Task statement
Every line of the listing must be reproduced as it stands. Leave the images behind.

Records to process
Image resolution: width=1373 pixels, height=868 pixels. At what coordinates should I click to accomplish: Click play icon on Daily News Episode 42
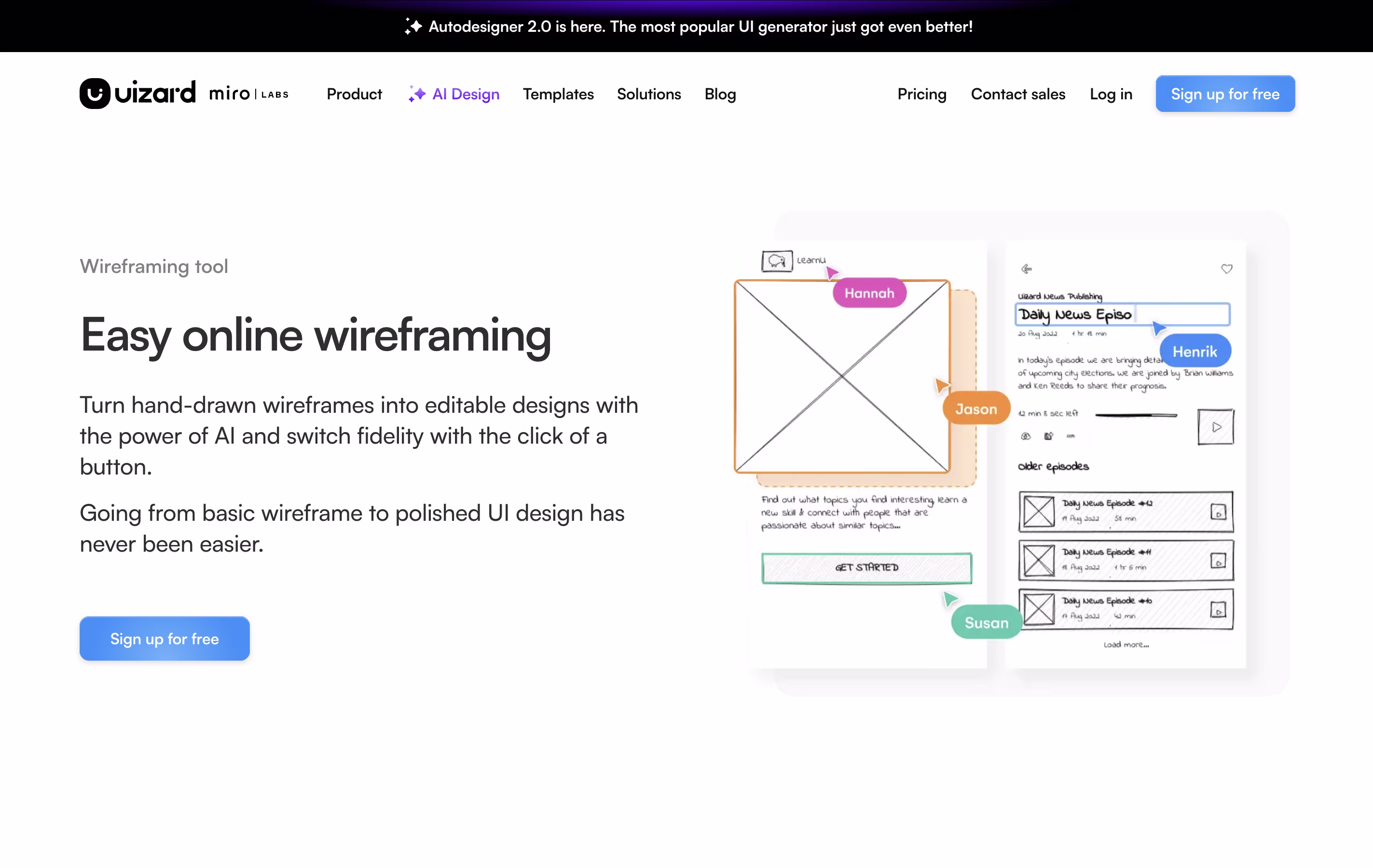coord(1218,512)
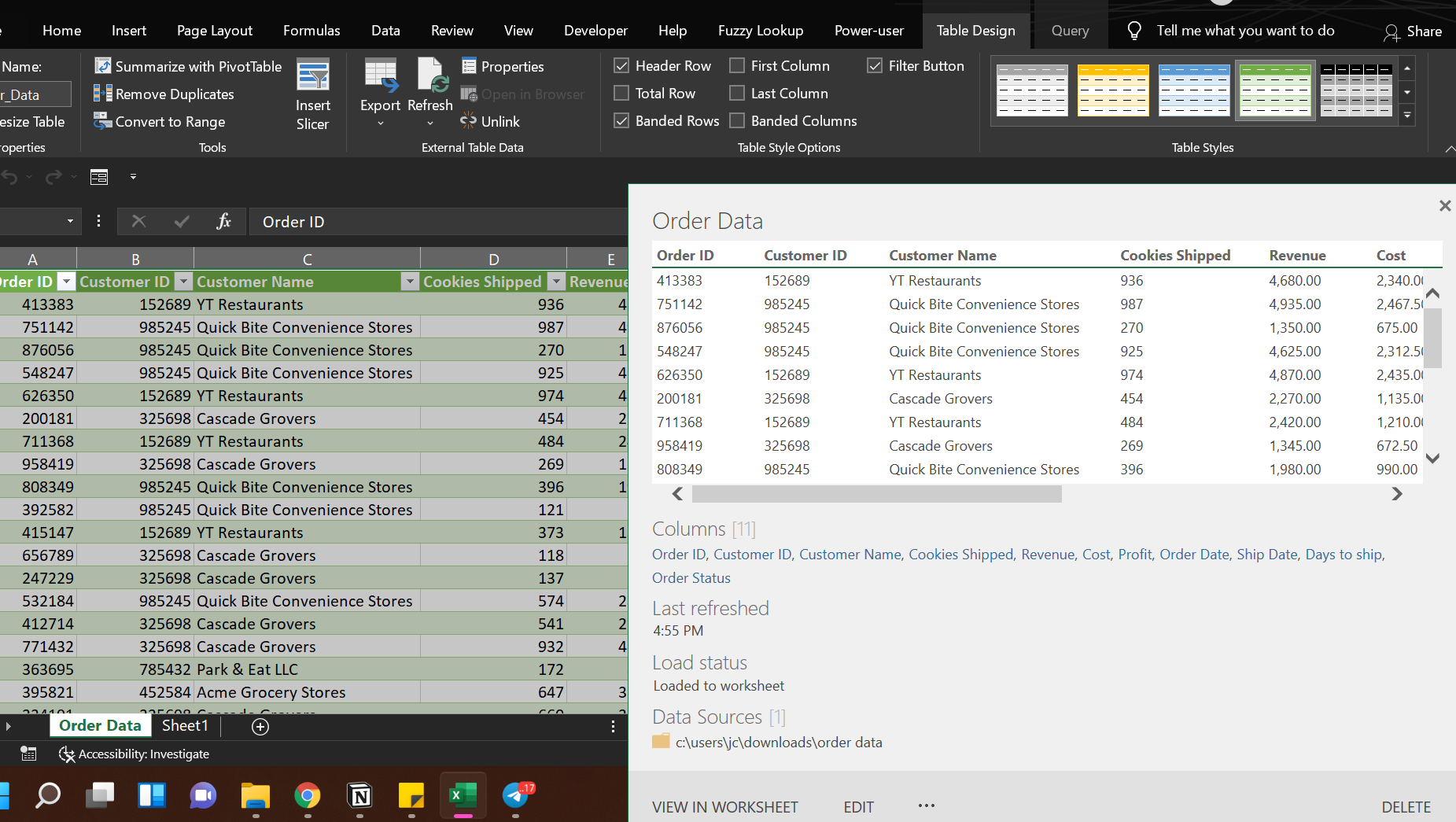Open the Order ID column filter
The image size is (1456, 822).
click(x=66, y=281)
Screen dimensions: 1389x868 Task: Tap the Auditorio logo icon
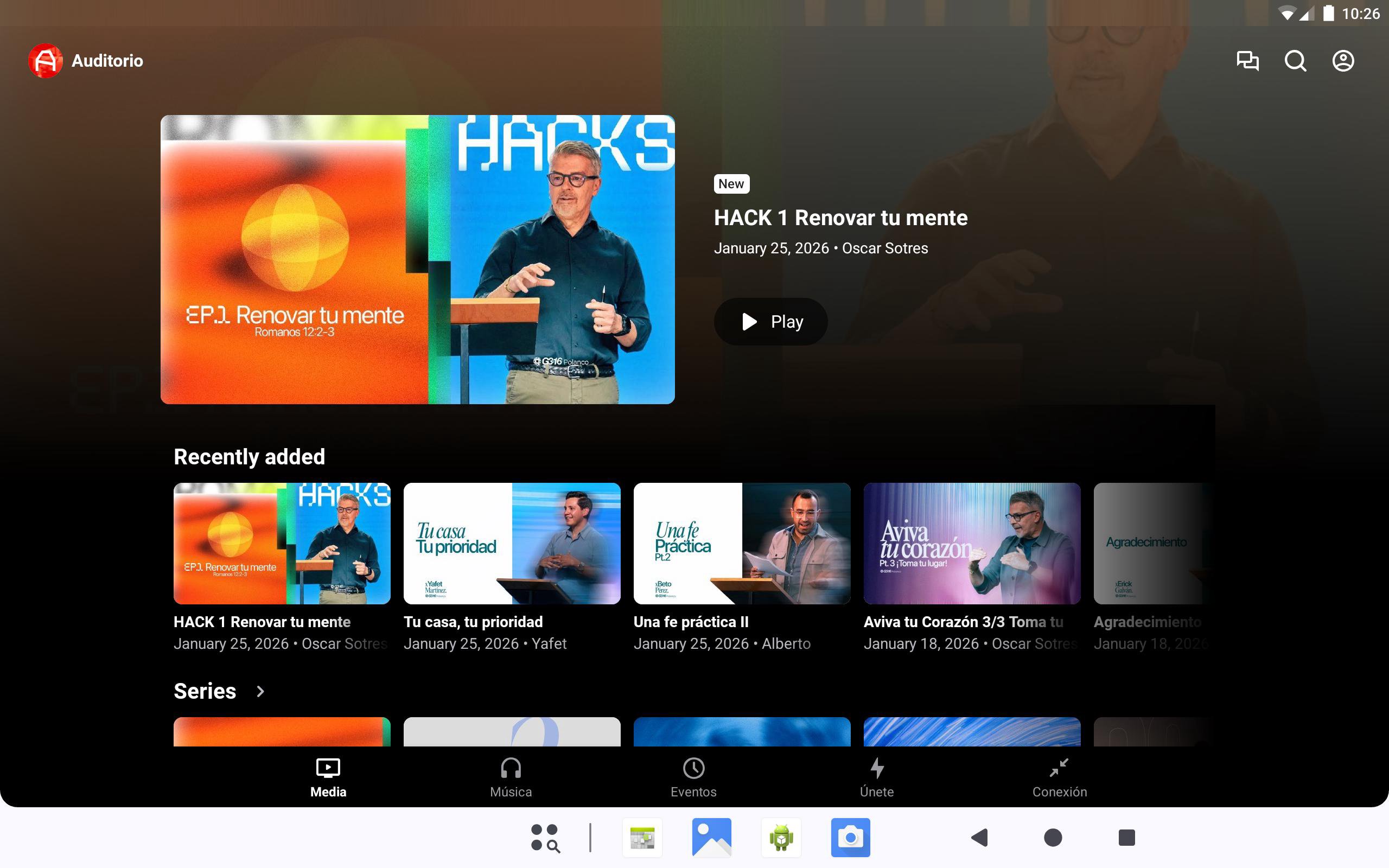point(46,61)
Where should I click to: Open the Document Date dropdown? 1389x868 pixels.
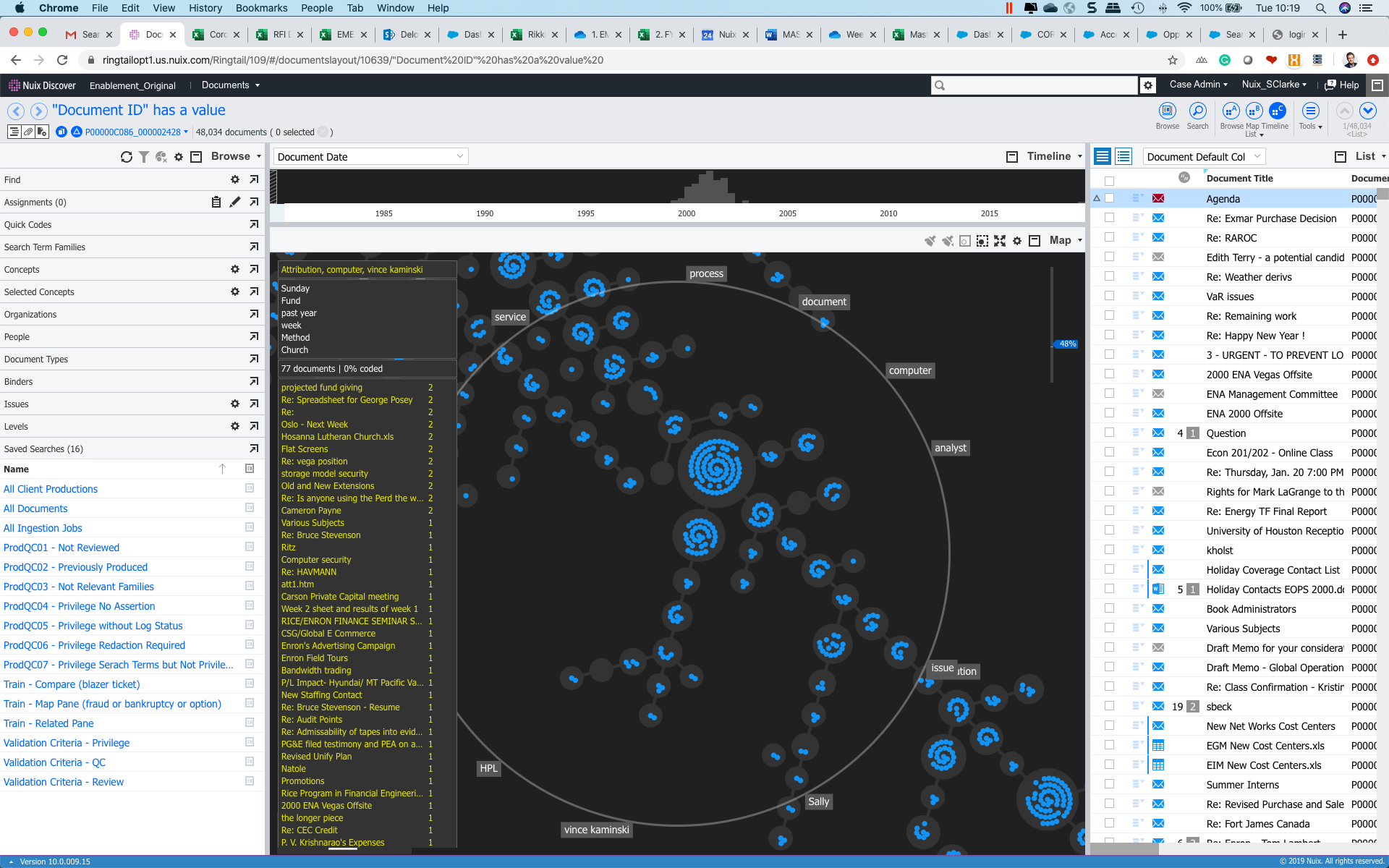[x=370, y=157]
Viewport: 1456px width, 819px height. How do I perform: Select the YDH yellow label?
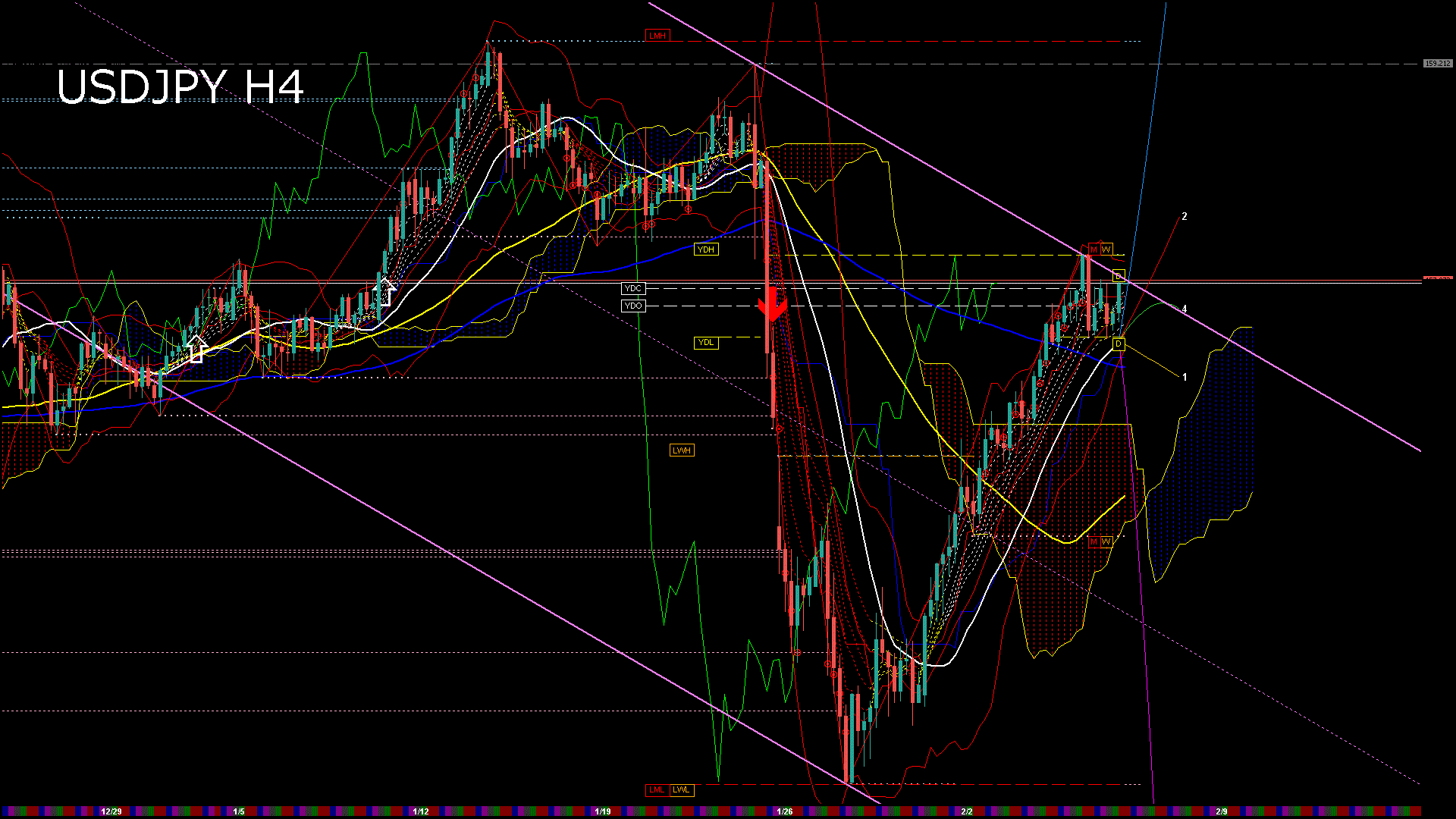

Completed task
Image resolution: width=1373 pixels, height=868 pixels. At what coordinates should I click to accomplish: Click play icon on Daily News Episode 42
coord(1218,512)
Open the Order ID column filter
The image size is (1456, 822).
click(x=66, y=281)
Screen dimensions: 1389x868 Task: Tap the Auditorio logo icon
point(46,61)
Where should I click to: Open the Document Date dropdown? 1389x868 pixels.
[x=370, y=157]
Viewport: 1456px width, 819px height. How do I perform: Select the YDH yellow label?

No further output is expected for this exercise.